# What this script does

We create a dataset of all deficiencies committed by WA-based nursing homes from 2017.

# I. SETTINGS

In [1]:
import pandas as pd
from os import listdir
import re

# II. IMPORT DATA

## Deficienies (CMS)

In [2]:
df_sod_wa_orig = pd.read_csv('/Users/mvilla/Documents/repos/covid19_nursing_homes_big_data/cms_WA/cms_WA.csv')

In [3]:
assert (df_sod_wa_orig['state'] == 'WA').all()
print(df_sod_wa_orig.shape)

(25750, 15)


## F-Tags (CMS)

The SOD dataframe above contains tha tag code for each defficiency recorded, but it doesn't contain the general group that each of those tag belongs to. The information is containd in [this list of the revised F-tags](https://www.cms.gov/Medicare/Provider-Enrollment-and-Certification/GuidanceforLawsAndRegulations/Downloads/List-of-Revised-FTags.pdf). 

A version is in this [F-Tag crosswalk Excel file](https://www.cms.gov/Medicare/Provider-Enrollment-and-Certification/GuidanceforLawsAndRegulations/Downloads/F-Tag-Crosswalk.xlsx). This is the data we are importing now and that will be adding to the SOD dataset later in the script:

In [4]:
df_tags_orig = pd.read_excel('../A_source_data/CMS/LTC FTags_Phase 2_Crosswalk.xlsx',
                             sheet_name='Sortable by Tags', usecols='A:H')

*Task instructions*
A) Please list every heading in the nursing home deficiencies script, meaning each line that begins with one or more # marks.
B) Extend the nursing home deficiencies script past its final code cell, the one that reads the crosswalk Excel file into df_tags_orig.

*Records*
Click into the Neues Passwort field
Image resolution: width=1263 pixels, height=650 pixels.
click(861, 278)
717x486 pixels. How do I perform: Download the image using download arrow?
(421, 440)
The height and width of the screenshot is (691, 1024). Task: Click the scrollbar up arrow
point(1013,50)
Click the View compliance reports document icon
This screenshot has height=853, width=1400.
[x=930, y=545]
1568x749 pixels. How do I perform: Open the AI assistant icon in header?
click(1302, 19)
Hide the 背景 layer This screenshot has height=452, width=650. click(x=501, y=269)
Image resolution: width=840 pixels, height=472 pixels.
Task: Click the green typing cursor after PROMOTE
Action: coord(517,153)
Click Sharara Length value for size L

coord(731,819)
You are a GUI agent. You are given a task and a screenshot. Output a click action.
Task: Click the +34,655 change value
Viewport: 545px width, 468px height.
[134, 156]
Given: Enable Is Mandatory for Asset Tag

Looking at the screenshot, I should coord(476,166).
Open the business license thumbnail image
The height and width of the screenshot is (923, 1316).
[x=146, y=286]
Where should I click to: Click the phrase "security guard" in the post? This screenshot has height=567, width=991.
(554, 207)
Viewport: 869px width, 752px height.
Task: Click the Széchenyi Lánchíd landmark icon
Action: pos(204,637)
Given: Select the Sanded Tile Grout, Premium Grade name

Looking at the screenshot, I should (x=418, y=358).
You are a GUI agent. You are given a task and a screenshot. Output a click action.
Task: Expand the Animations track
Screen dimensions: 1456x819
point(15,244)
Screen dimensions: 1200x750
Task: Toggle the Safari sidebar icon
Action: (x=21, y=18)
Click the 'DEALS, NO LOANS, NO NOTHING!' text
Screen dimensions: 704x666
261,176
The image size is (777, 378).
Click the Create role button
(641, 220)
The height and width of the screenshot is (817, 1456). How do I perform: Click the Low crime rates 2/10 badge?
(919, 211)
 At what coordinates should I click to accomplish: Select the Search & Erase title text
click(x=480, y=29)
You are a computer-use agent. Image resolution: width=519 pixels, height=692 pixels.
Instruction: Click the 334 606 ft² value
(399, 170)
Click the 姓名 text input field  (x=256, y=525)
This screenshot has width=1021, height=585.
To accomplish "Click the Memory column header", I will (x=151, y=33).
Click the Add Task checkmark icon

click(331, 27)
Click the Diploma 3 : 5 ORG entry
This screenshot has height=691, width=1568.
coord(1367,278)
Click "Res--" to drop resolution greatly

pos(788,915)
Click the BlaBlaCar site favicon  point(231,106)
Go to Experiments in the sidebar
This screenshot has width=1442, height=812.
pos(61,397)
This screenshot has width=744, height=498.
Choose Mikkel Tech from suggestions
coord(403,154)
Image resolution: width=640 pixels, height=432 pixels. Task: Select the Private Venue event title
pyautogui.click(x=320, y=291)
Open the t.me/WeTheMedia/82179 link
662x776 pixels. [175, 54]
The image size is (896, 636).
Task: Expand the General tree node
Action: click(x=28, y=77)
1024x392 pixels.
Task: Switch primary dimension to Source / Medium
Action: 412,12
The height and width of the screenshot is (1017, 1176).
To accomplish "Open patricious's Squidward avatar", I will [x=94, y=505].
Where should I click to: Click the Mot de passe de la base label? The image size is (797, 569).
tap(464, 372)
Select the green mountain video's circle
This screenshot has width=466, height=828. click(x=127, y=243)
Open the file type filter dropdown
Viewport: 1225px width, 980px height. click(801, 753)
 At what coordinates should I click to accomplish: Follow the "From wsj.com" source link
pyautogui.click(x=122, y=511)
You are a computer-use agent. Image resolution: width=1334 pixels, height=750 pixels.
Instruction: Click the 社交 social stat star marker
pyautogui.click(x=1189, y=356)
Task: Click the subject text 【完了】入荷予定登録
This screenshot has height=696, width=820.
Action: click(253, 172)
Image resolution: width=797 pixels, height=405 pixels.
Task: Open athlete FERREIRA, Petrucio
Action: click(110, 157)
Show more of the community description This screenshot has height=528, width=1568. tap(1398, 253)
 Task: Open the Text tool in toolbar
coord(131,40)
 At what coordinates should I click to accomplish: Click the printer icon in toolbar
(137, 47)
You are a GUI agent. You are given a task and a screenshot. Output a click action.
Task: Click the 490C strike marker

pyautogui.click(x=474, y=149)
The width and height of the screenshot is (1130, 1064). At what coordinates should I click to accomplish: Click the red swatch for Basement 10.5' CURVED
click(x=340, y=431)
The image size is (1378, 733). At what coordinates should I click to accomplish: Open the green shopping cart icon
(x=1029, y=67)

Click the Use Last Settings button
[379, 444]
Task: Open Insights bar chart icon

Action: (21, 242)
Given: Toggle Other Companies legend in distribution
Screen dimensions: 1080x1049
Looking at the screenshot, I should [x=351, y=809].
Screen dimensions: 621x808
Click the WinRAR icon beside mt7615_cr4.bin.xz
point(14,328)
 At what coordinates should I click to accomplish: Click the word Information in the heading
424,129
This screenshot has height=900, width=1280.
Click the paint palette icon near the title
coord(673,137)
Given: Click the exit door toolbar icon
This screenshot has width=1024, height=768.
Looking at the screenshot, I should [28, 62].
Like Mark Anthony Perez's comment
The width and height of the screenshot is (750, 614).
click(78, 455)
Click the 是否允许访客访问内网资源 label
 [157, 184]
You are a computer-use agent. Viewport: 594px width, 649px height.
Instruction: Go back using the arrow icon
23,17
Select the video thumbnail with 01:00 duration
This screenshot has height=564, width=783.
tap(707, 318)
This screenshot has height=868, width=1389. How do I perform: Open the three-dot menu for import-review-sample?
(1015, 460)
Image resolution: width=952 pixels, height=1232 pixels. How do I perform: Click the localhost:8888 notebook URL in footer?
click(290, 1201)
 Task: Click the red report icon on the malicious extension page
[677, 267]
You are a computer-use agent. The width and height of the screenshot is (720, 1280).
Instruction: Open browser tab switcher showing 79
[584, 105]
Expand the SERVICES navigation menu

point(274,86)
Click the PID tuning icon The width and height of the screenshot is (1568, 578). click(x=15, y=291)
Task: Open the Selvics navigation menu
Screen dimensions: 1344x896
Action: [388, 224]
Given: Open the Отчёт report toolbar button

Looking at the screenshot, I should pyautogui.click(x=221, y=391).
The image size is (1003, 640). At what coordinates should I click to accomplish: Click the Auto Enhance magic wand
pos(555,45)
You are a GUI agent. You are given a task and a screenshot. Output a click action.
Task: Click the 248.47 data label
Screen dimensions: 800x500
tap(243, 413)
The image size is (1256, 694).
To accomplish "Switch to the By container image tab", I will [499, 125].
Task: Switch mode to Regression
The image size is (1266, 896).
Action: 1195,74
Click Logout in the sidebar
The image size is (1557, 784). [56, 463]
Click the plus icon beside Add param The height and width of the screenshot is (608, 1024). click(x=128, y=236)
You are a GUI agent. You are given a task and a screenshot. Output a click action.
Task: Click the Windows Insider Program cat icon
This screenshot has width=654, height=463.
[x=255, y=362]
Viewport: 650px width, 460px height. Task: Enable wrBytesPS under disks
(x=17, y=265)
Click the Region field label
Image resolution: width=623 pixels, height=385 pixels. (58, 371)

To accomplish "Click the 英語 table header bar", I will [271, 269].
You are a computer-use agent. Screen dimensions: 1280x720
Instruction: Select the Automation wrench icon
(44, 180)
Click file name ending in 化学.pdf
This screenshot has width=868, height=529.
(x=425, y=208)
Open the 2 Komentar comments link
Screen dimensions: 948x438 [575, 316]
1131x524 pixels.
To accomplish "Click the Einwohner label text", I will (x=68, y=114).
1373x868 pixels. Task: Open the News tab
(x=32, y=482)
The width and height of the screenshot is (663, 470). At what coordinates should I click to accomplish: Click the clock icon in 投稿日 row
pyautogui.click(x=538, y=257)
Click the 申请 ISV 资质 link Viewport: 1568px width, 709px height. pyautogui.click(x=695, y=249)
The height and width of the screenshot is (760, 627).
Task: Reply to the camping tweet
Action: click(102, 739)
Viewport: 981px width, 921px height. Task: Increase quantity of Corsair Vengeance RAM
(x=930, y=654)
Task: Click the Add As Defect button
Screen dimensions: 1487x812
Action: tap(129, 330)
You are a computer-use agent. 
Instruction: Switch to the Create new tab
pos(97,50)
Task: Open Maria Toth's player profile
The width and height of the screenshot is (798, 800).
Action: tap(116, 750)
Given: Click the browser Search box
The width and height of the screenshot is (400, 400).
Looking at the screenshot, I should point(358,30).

*Results*
A)
- What this script does
- I. SETTINGS
- II. IMPORT DATA
- Deficienies (CMS)
- F-Tags (CMS)

B)
df_tags_orig.columns = ['tag', 'sqc_tag?', 'tag_title', 'cfr', 'tag_group', 'phase3', 'tag_old', 'moved_text']

So now we have a data frame that contains all the deficiencies found in all surveys carried out, and another dataframe that contains detailed information about the tags used to classify those deficiencies. We need to join both dataframes.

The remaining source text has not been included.